[TASK DIRECTIONS] Identify each line of the data below that contains the string "width", and copy those lines in full.

[RECORDS FOR THE TASK]

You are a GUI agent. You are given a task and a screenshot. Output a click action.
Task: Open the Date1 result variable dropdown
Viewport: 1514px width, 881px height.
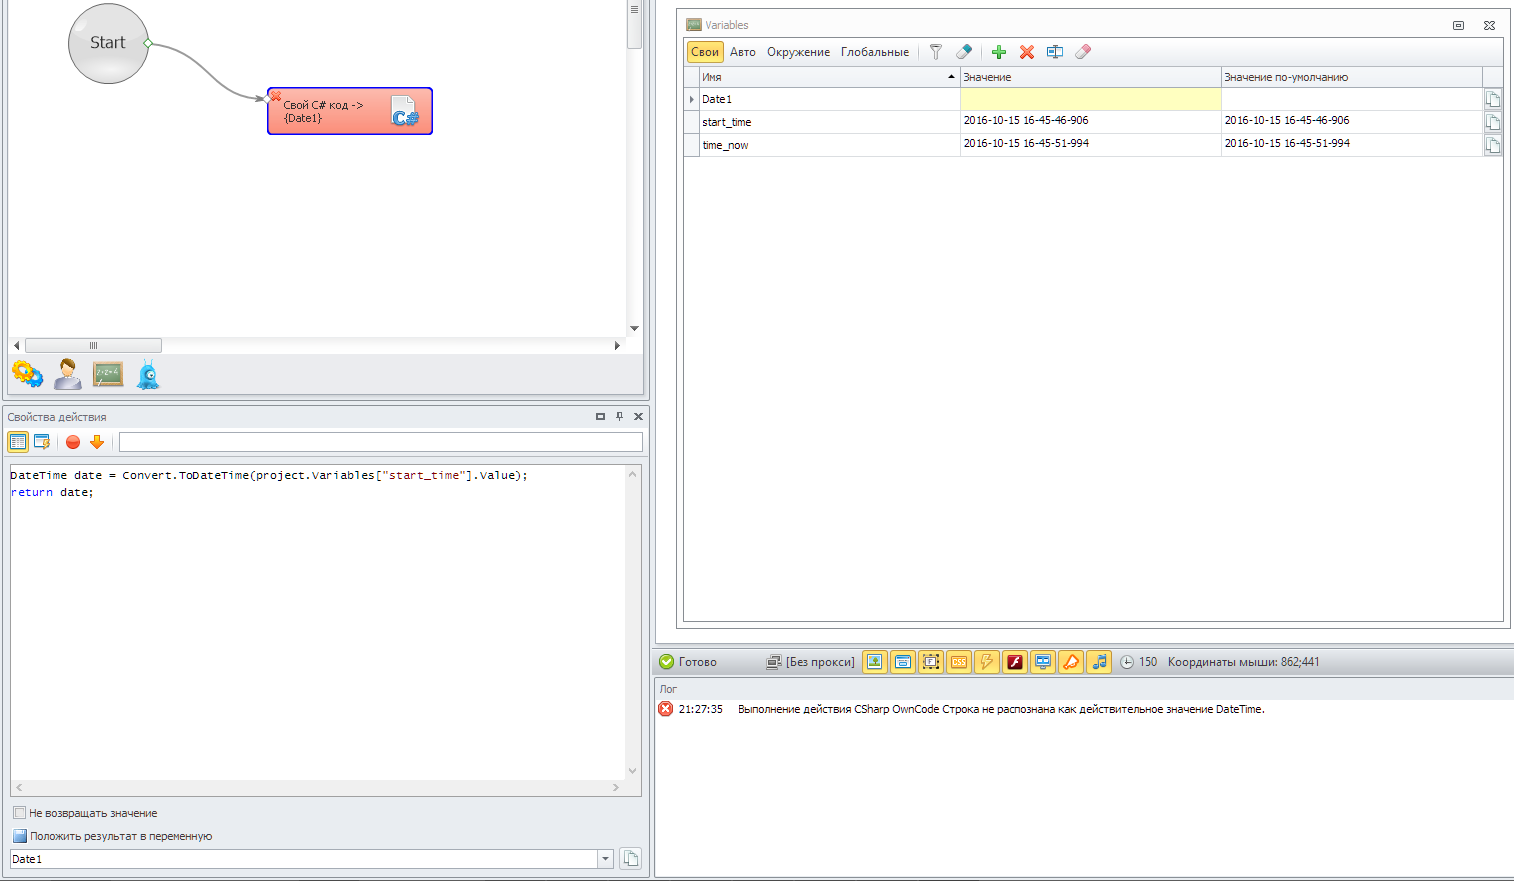click(x=605, y=859)
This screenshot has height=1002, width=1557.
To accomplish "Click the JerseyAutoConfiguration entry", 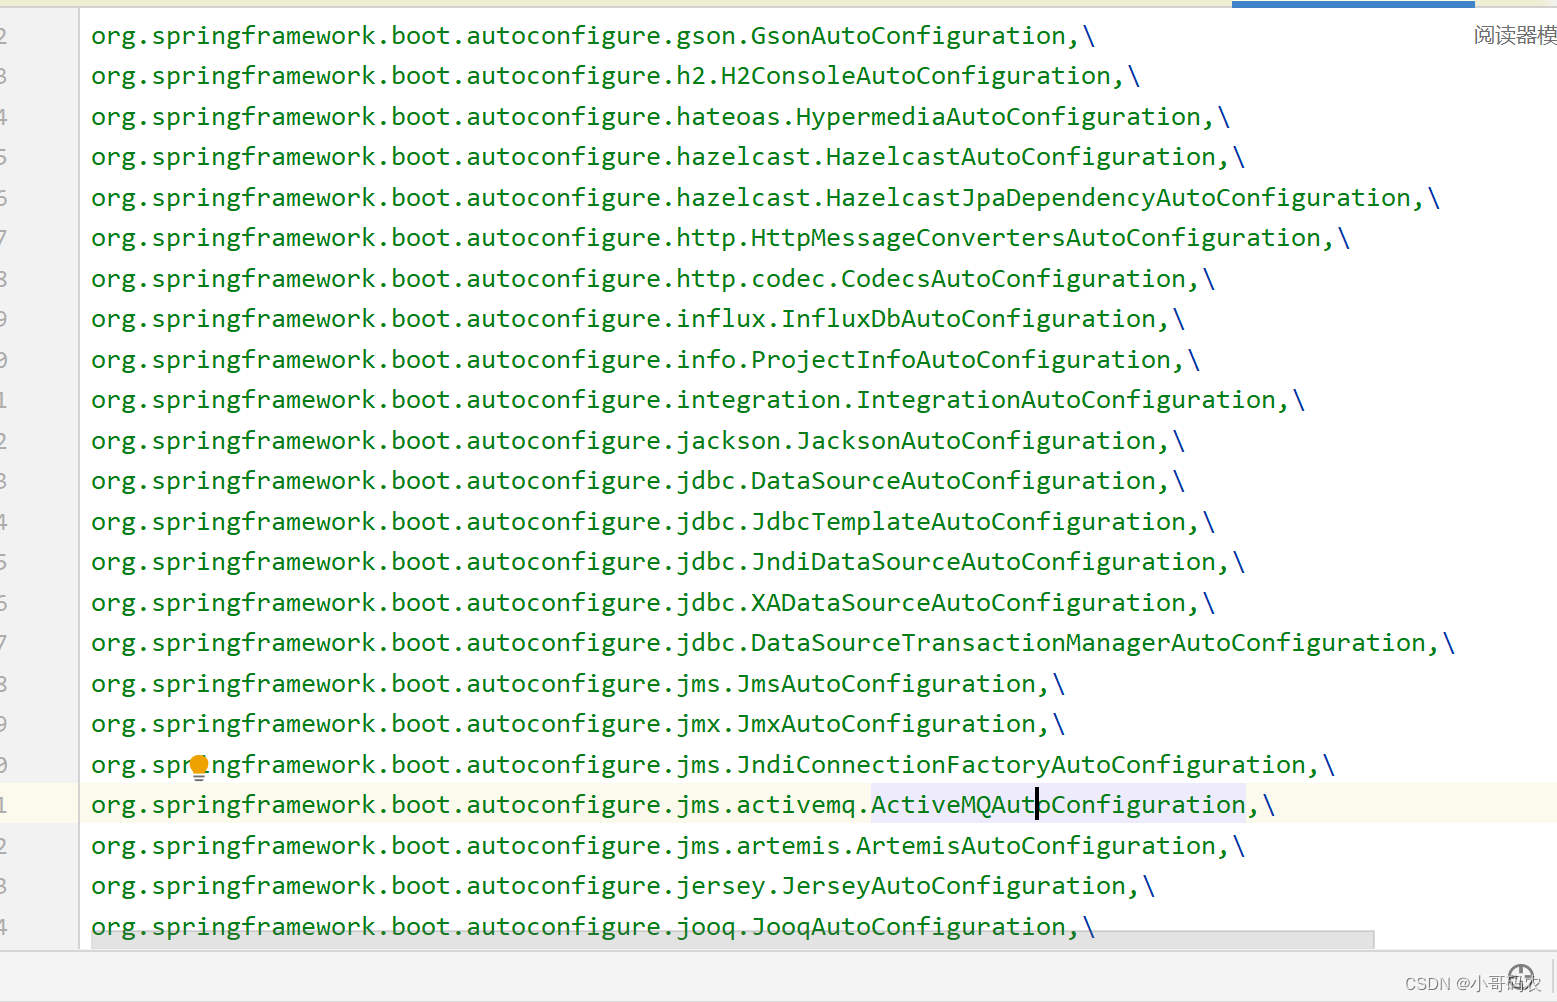I will coord(620,885).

[EXERCISE RESPONSE]
Viewport: 1514px width, 881px height.
This screenshot has height=1002, width=1557.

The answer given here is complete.